Lorsque vous annoncez une mauvaise nouvelle et qu’un client éprouve une colère soudaine ou des émotions négatives extrêmes, l’amygdale, un petit organe situé dans le lobe temporal médian du cerveau, est stimulée, entraînant la libération d’hormones qui  » mobilisent le rythme cardiaque, les muscles, la pression sanguine, la respiration et la concentration… et une fois dans un état d’élévation de l’amygdale, (on est) littéralement incapable de traiter la complexité ou la subtilité. »

Donc, une fois que vous avez informé votre client que l’offre de règlement était ridiculement basse, que la motion de jugement sommaire a été accordée et que sa demande a été rejetée, ou que le juge a une fois de plus refusé une demande de libération sous caution, reconnaissez que votre client est dans un « état d’élévation de l’amygdale » et qu’il est incapable de traiter ou de comprendre des idées complexes.

À ce stade, il est recommandé de « cesser d’expliquer, de raisonner : cesser de parler comme un avocat. Au lieu de cela, réfléchissez à la façon d’aborder et de calmer les émotions de (votre) client, ou laissez simplement le temps à (votre) client de retrouver son équilibre. »

Ce sont d’excellents conseils et ils sont contraires à l’instinct de la plupart des avocats dans cette situation. C’est certainement le cas pour moi, car, après avoir annoncé une mauvaise nouvelle, je ressens souvent le besoin d’expliquer en détail comment et pourquoi nous en sommes arrivés là. Et, dans le contexte d’une affaire juridique, ce processus nécessite généralement l’utilisation du jargon juridique pour expliquer des concepts et des procédures juridiques complexes – apparemment la dernière chose qu’un client en colère et influencé par l’amygdale a besoin d’entendre.

Alors, la prochaine fois que vous annoncez une mauvaise nouvelle à un client, prenez du recul, respirez profondément et donnez à votre client un peu d’espace – et d’empathie. Un petit peu vous mènera loin.

 

2. Votre front office peut avoir un grand impact 

L’un des points centraux est l’importance d’établir un cadre émotionnel positif dans vos relations avec les clients.
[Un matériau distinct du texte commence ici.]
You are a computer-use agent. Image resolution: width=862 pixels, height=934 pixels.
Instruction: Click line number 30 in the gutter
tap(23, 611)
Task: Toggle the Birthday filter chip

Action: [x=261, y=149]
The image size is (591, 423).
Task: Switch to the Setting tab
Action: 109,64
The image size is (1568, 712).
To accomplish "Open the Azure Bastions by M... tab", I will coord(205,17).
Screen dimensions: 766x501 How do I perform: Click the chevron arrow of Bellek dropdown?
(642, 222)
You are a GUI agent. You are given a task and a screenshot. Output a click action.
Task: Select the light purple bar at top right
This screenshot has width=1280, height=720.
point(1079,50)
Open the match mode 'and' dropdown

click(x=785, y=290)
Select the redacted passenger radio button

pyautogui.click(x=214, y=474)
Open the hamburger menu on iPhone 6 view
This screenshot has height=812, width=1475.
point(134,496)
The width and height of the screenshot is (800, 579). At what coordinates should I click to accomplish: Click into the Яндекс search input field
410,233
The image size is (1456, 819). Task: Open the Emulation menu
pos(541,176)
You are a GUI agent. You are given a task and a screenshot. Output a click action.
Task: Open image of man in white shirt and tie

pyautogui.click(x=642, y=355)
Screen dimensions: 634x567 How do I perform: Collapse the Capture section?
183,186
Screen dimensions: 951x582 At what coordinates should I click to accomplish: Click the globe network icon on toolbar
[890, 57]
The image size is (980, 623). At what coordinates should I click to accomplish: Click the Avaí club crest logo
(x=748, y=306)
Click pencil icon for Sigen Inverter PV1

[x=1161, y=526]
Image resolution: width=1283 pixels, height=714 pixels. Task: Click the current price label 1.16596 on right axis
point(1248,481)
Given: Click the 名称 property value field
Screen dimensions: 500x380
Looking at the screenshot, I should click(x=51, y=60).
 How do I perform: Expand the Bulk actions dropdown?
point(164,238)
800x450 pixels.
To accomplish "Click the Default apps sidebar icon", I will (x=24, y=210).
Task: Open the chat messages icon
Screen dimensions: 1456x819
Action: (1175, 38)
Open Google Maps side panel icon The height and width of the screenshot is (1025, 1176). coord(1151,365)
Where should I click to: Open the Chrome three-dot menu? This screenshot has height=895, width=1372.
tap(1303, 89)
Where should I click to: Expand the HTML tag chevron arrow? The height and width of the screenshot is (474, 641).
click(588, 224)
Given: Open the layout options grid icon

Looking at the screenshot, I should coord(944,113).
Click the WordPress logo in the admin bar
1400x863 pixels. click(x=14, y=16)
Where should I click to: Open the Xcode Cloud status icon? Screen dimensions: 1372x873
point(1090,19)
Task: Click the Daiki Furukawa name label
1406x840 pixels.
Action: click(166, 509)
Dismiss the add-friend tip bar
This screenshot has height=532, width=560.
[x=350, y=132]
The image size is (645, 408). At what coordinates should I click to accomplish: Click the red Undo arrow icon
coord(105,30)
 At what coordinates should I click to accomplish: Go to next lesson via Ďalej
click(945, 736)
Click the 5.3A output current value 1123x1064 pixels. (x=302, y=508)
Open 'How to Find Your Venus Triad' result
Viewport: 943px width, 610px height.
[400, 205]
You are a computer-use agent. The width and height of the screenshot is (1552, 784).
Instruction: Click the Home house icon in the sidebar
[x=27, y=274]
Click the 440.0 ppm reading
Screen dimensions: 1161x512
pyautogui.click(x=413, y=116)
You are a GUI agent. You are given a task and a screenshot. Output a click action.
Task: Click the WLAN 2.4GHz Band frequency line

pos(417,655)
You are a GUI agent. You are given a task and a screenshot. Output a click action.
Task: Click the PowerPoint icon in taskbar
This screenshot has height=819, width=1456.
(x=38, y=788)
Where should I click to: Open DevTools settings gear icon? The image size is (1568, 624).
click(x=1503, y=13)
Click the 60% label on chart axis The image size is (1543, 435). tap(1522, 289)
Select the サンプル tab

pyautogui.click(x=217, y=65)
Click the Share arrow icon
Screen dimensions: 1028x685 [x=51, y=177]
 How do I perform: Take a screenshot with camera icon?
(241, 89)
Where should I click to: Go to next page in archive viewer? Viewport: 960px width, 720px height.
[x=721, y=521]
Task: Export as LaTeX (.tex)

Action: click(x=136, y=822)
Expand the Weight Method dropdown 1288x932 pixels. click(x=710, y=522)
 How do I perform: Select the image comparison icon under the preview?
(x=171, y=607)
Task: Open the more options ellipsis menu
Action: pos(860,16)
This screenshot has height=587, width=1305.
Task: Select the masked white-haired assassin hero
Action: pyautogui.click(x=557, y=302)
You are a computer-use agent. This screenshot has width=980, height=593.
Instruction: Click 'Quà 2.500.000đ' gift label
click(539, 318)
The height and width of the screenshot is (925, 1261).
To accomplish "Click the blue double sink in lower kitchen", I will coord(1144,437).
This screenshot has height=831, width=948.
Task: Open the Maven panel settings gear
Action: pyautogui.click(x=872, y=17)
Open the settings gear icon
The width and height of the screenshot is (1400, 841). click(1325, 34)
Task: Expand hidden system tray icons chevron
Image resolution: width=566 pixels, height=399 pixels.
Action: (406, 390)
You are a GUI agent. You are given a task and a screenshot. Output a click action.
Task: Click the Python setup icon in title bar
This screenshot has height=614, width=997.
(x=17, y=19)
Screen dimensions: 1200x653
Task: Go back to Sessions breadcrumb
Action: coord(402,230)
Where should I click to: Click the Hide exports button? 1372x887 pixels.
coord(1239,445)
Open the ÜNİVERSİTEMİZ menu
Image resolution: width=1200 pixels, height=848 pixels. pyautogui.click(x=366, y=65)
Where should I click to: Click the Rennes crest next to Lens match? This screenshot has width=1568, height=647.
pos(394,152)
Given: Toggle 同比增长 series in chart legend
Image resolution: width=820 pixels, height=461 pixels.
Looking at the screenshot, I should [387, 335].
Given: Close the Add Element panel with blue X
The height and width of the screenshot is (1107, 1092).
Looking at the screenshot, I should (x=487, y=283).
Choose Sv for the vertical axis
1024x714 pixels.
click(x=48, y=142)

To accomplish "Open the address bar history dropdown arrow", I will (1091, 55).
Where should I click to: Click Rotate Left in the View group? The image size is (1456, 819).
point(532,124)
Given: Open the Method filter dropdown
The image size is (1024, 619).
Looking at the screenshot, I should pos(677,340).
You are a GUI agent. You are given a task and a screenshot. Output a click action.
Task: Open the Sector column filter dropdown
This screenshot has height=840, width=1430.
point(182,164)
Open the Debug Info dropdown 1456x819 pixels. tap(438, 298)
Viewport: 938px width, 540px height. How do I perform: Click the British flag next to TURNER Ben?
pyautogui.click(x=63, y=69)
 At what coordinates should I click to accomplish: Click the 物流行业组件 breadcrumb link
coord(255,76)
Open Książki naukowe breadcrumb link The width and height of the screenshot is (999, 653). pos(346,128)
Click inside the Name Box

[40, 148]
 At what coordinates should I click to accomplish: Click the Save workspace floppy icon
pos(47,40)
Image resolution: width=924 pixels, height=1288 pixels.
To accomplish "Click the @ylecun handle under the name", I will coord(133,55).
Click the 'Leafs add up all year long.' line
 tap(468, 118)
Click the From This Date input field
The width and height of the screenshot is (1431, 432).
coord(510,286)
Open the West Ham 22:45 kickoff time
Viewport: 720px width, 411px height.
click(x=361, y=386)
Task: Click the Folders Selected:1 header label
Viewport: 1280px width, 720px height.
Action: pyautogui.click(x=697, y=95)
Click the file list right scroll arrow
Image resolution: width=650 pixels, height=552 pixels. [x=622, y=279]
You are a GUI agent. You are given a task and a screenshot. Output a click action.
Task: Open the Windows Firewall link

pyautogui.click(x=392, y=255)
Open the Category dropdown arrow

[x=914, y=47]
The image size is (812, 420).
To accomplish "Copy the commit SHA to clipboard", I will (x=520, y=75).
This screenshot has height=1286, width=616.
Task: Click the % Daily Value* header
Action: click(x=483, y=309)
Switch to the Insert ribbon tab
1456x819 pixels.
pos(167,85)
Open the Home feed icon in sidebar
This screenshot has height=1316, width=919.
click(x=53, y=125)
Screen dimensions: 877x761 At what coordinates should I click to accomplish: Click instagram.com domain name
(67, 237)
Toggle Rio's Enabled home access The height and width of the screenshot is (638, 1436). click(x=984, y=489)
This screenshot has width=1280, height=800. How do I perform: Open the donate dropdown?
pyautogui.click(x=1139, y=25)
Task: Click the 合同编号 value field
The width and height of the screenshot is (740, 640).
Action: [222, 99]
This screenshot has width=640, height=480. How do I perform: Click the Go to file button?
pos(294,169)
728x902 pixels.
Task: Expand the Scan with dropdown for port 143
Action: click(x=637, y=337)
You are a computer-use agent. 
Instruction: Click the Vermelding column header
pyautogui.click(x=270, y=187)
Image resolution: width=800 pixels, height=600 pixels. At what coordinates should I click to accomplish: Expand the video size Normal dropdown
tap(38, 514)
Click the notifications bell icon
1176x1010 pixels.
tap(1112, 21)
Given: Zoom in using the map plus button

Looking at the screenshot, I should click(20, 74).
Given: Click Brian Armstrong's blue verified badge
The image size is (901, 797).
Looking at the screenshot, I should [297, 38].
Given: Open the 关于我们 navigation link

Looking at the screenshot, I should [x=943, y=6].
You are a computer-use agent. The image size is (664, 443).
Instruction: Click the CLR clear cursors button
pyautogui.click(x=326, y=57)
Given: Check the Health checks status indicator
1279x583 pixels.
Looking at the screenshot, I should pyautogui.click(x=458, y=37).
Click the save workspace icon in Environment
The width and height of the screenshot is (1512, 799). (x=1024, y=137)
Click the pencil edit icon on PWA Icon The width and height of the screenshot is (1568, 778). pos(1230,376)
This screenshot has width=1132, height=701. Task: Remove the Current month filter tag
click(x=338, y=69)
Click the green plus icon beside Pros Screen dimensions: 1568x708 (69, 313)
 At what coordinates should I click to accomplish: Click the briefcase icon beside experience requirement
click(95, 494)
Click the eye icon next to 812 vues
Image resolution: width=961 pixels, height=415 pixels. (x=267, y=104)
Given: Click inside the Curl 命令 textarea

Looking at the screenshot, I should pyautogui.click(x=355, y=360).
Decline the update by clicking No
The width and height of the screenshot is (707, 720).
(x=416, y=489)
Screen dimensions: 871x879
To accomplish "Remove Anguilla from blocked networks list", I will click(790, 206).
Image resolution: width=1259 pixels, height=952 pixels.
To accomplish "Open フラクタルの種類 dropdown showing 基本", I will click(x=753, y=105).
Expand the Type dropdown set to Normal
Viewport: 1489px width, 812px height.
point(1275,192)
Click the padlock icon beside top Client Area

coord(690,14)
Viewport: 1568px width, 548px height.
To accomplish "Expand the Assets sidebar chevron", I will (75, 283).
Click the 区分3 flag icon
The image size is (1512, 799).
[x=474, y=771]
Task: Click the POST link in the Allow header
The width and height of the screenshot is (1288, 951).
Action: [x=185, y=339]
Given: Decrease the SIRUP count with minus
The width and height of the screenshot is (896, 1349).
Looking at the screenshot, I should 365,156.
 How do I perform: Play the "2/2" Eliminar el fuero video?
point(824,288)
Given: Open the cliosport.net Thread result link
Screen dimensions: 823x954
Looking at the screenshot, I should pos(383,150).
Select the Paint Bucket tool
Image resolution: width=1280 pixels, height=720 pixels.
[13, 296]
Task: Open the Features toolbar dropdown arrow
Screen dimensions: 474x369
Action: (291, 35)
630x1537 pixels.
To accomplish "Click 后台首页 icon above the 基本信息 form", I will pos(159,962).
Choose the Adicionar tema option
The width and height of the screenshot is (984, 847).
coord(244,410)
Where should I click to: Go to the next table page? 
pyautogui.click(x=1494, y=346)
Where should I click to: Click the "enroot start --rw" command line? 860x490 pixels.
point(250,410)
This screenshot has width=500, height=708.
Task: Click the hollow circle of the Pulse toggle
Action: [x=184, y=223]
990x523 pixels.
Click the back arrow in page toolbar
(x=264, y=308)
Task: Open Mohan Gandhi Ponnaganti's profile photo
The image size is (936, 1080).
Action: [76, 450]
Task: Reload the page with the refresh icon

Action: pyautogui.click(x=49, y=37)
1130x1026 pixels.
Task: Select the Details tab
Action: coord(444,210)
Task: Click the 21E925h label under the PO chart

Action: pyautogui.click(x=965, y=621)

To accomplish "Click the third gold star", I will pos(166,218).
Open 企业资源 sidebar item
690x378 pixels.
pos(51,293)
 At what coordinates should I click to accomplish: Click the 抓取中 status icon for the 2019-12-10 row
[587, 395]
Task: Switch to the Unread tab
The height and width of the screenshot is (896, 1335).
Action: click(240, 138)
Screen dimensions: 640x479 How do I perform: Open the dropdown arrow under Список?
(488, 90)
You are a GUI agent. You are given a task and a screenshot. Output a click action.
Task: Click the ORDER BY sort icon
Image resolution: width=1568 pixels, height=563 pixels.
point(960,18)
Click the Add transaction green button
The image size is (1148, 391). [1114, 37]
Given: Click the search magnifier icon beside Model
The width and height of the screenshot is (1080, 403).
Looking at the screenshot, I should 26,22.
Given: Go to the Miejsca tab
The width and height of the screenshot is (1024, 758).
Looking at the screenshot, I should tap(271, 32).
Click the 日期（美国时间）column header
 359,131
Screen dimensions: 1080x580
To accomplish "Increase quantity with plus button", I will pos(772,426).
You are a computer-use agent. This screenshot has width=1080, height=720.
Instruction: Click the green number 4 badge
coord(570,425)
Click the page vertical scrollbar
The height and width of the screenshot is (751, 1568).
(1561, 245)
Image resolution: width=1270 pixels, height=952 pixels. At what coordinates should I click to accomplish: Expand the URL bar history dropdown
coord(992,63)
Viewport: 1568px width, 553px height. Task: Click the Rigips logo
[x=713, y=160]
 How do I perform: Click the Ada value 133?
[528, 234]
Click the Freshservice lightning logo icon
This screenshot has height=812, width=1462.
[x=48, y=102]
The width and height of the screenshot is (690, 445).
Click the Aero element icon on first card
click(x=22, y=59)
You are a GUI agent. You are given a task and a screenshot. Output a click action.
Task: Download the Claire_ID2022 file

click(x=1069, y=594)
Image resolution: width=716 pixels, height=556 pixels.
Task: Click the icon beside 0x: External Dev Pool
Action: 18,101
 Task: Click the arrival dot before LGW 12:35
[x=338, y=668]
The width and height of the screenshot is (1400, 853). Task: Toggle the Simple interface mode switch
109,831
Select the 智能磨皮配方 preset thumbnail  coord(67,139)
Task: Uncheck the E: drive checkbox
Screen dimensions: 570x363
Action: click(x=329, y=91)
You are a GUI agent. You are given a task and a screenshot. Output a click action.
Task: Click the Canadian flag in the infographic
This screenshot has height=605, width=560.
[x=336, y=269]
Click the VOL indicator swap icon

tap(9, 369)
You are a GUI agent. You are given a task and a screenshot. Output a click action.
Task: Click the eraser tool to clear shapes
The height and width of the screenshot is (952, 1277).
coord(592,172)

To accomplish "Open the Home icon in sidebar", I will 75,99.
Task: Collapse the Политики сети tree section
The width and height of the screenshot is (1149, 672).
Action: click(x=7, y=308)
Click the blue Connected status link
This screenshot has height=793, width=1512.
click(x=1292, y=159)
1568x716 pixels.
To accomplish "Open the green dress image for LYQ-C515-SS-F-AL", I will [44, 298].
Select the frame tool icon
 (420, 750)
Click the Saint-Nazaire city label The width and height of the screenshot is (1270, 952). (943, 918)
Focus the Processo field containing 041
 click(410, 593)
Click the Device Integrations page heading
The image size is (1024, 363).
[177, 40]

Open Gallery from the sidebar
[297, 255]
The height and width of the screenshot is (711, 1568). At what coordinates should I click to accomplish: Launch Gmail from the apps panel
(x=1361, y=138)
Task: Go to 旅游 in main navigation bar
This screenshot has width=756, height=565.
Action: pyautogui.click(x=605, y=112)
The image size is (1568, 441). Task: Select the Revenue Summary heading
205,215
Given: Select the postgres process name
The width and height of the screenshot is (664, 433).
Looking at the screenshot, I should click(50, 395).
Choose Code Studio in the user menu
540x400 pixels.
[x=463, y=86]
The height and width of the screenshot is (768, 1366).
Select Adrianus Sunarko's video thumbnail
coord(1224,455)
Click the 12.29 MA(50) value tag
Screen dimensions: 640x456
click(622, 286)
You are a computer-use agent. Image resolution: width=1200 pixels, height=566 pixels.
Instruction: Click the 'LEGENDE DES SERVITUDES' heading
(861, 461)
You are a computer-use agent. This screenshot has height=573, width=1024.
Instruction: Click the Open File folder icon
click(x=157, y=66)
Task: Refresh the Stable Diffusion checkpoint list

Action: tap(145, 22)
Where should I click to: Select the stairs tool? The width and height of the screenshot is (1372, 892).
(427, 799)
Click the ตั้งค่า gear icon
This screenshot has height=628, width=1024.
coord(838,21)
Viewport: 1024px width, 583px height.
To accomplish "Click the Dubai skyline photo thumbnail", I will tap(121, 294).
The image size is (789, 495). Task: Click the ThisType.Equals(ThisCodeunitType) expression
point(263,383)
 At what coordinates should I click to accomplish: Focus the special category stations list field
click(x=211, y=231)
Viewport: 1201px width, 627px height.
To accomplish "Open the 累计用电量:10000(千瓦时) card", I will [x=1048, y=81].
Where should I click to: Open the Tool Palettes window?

On vous suggère que si vous prenez des mesures pour démarrer les choses du bon pied, cela sera payant à long terme.

Il est important d’établir un ton positif dès le départ en s’assurant que toutes les interactions de votre client avec votre cabinet sont agréables et que votre client se sent bienvenu dès le début. On vous suggère de  » soigner les petites choses « , notamment :

  • Une réceptionniste ou une interaction administrative accueillante
  • Des espaces de réception confortables, avec de bons magazines, de la musique, etc.
  • Autres conforts : café, eau, nourriture (le chocolat est bon !)
  • Un parking validé ou des conseils détaillés si le stationnement, les directions ou la circulation risquent d’être délicats.

Souvent, je pense que les professionnels négligent l’importance d’une porte d’entrée positive dans leur bureau et c’est une énorme erreur. Si vous n’êtes toujours pas convaincu, repensez à une récente visite chez votre médecin. Il ne fait aucun doute qu’au moins un de vos rendez-vous de l’année dernière a été marqué par une rencontre très désagréable avec une réceptionniste impolie, hostile ou méprisante. En fait, cette norme semble être la norme ces derniers temps. Ce type d’interaction vous donne l’impression d’être malvenu, peu important et plein de ressentiment – et ne fait certainement rien pour préparer le terrain à une interaction positive avec votre médecin lorsque vous le voyez enfin 60 minutes plus tard.

Les cabinets d’avocats ne sont pas différents. Si vous voulez commencer chaque interaction avec vos clients sur une note positive, et ainsi obtenir une bonne connexion avocat / client, il est important de s’assurer que la porte d’entrée du rendez-vous est agréable et accueillante.